SOURCE TEXT
What A Patient Taught Me About Healing
ServiceSpace
--Anne-Marie Pandya
4 minute read
Apr 29, 2017

 

[A formative experience I shared at the Healing + T circle last weekend.]

My journey started a while ago, about 10 years ago, as a new nurse. A really naïve and new nurse who really didn't know much about what healing meant. I thought healing meant that we're going to fix everybody, but I arrived at a very stark realization that healing means so many different things to so many people, and there's so many journeys that one can take to get there. Healing happens differently for everybody.

It was a patient of mine that really taught me that lesson. For privacy's sake I'm going to call her Jojo.

Jojo, when I first met her, was a 17 year old female. She was initially diagnosed with HIV, which later on progressed to AIDS, and was a young female that didn't really understand her diagnosis or her imbalance, her disease. Her parents kept that from her, so she didn't know her whole life. She only came to know her diagnosis when I met her, and it was, as you can imagine, the most horrific news to receive.

Jojo was known to most of the nurses as someone who is extremely angry and mean towards nurses. She was always on the bell right before those medications were due. It was a concern for the nurses. When I walked in that room, I remember the intensity of the energy within that room. It was bitter, angry. She was in the middle of an argument with her mother, and her mom stormed out, and she was left crying and just cursing at her mom while she left. I had just met her, and I was like, "I'm going to give you your pain medicine now."

I was just trying to do my job in an action oriented manner, but as I was leaving, I asked her if there was anything else she needed, if there was anything else I could do for her.

As I was leaving, she said, "Don't leave me. I don't want to be alone."

It caught me off guard. I replied, "Your mom must be coming back shorty. Can I grab her?" She was like, "No. But I don't want to die alone. I don't want to be in the room alone, and I don't want to die alone."

That really caught me off guard, and I paused and felt like there's something that I needed to offer her beyond the pain medicine that I had just given her. There was something else that I needed to offer her in that moment.

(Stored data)

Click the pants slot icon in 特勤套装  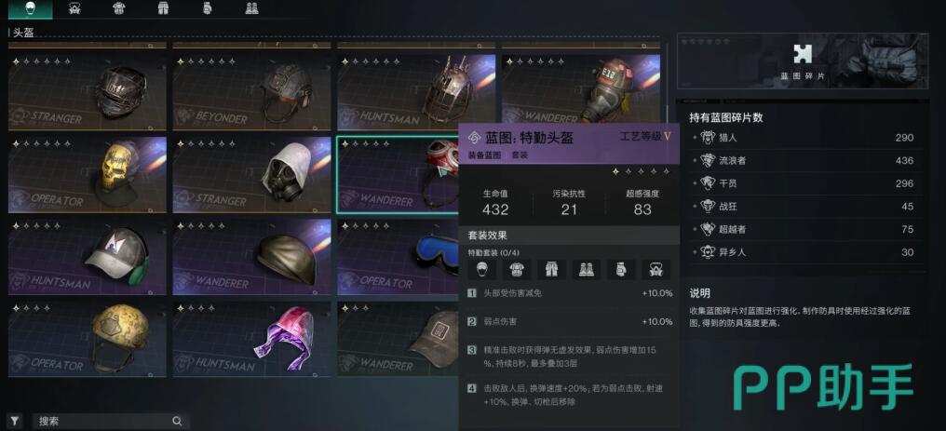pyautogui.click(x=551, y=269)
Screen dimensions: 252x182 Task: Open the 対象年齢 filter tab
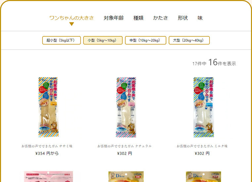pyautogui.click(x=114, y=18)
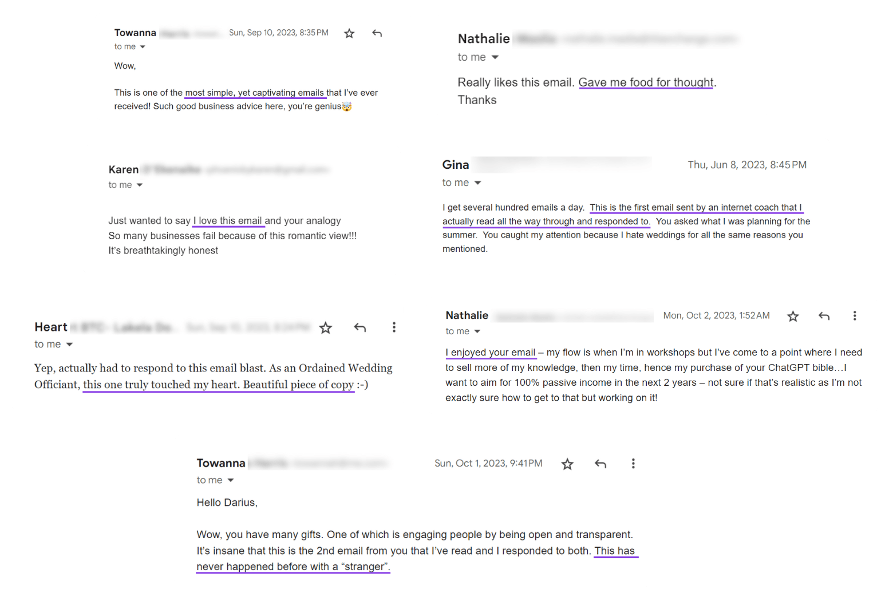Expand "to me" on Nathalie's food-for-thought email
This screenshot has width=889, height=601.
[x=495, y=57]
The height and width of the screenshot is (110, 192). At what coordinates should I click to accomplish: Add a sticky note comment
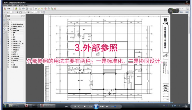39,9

PROBLEMS TO SOLVE
- 1) Please copy the healing essay starting with "That really caught" and going on through "in that moment.", substituting "medication" for "pain medicine".
- 2) Resume the healing essay after its final sentence.

RESPONSE LIST
- 1)
That really caught me off guard, and I paused and felt like there's something that I needed to offer her beyond the medication that I had just given her. There was something else that I needed to offer her in that moment.

- 2)
So I sat with her and I said, "Jojo, you will never be alone. You have us, and you can have anybody in this room, whenever you want it." I sat, and I started creating a sort of imaginary space for her, a place where she can bring in anybody she needed. I ask her to create it in her mind, "This is your safe space, so if you need to bring in your dog, and your friends, you can bring them in. You can have anybody here." She kind of agreed, and pretty soon she was like, "Okay, and can I bring in so-and-so?" I was like, "Yes, any time. Any time."

Through the weeks that I was caring for her, I realized she wasn't as much on the bell for the pain medicine. She kind of had a sense of peace within her. She was able to create a sense of healing for herself.

Not long after that, couple months later, she was very ill at the end of her life, and I remember visiting her, now in more of an intense care setting, and I went to her and I was like, "Jojo, who did you bring in today? Who's in your safe space?"

She said, "I brought in my mom, and I brought in my dad."

For me that was a moment where I realized that, yes, she was going to pass any day, but there was a sense of healing, a sense of peace, of respect, of compassion, and understanding of what her life was about.

That was the moment that really hit me, that I can never forget. She really helped me understand what the journey of healing could look like, even if we didn't"fix" her.